The integrin α6β4 functions in carcinoma cell migration on laminin-1 by mediating the formation and stabilization of actin-containing motility structures

Functional studies on the alpha 6 beta 4 integrin have focused primarily on its role in the organization of hemidesmosomes, stable adhesive structures that associate with the intermediate filament cytoskeleton. In this study, we examined the function of the alpha 6 beta 4 integrin in clone A cells, a colon carcinoma cell line that expresses alpha 6 beta 4 but no alpha 6 beta 1 integrin and exhibits dynamic adhesion and motility on laminin-1. Time-lapse videomicroscopy of clone A cells on laminin-1 revealed that their migration is characterized by filopodial extension and stabilization followed by lamellae that extend in the direction of stabilized filopodia. A function-blocking mAb specific for the alpha 6 beta 4 integrin inhibited clone A migration on laminin-1. This mAb also inhibited filopodial formation and stabilization and lamella formation.

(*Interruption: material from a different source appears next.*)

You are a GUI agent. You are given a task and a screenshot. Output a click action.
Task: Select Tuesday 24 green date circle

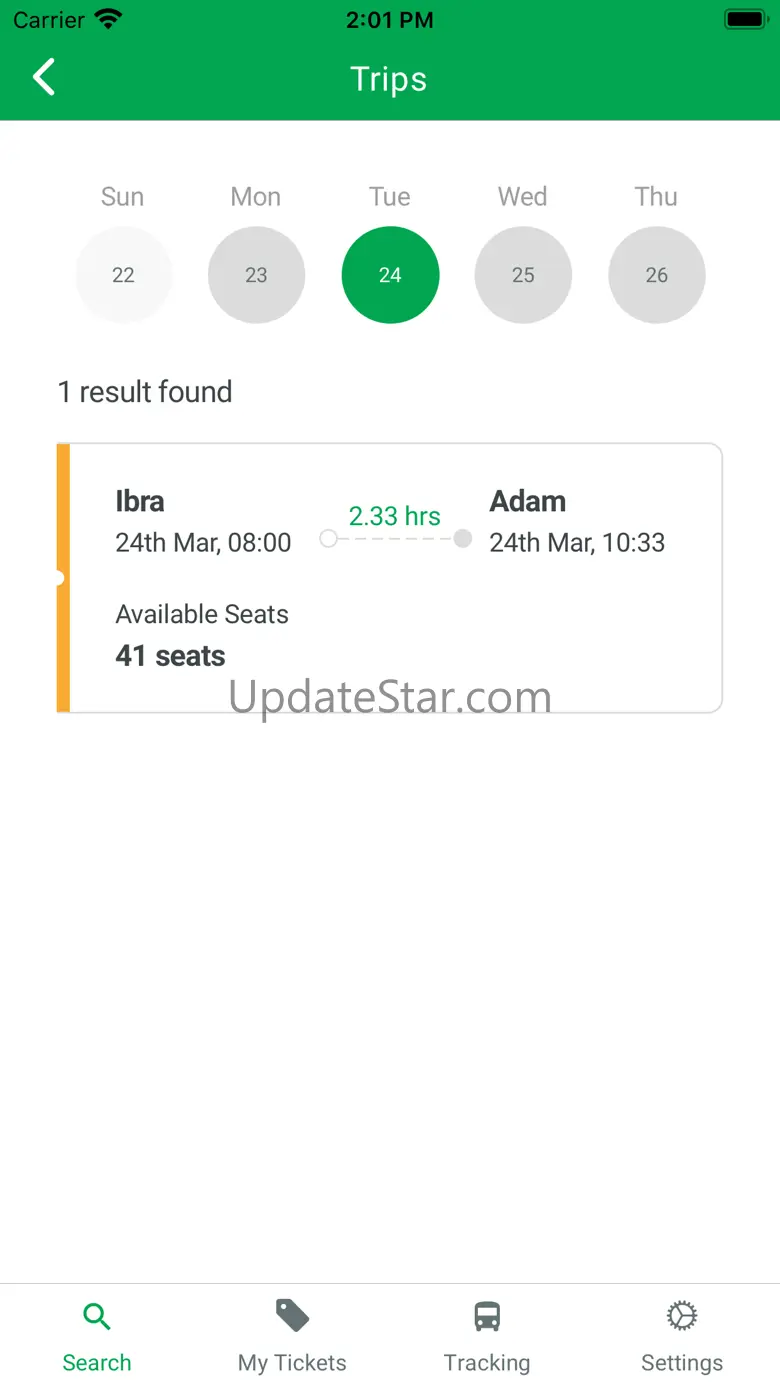(x=390, y=275)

Indirect immunofluorescence microscopy revealed that the alpha 6 beta 4 integrin is localized as discrete clusters in filopodia, lamellae, and retraction fibers. Although beta 1 integrins were also localized in the same structures, a spatial separation of these two integrin populations was evident. In filopodia and lamellae, a striking colocalization of the alpha 6 beta 4 integrin and F-actin was seen. An association between alpha 6 beta 4 and F-actin is supported by the fact that alpha 6 beta 4 integrin and actin were released from clone A cells by treatment with the F-actin-severing protein gelsolin and that alpha 6 beta 4 immunostaining at the marginal edges of clone A cells on laminin-1 was resistant to solubilization with Triton X-100. Cytokeratins were not observed in filopodia and lamellipodia. Moreover, alpha 6 beta 4 was extracted from these marginal edges with a Tween-40/deoxycholate buffer that solubilizes the actin cytoskeleton but not cytokeratins. Three other carcinoma cell lines (MIP-101, CCL-228, and MDA-MB-231) exhibited alpha 6 beta 4 colocalized with actin in filopodia and lamellae. Formation of lamellae in these cells was inhibited with an alpha 6-specific antibody. Together, these results indicate that the alpha 6 beta 4 integrin functions in carcinoma migration on laminin-1 through its ability to promote the formation and stabilization of actin-containing motility structures.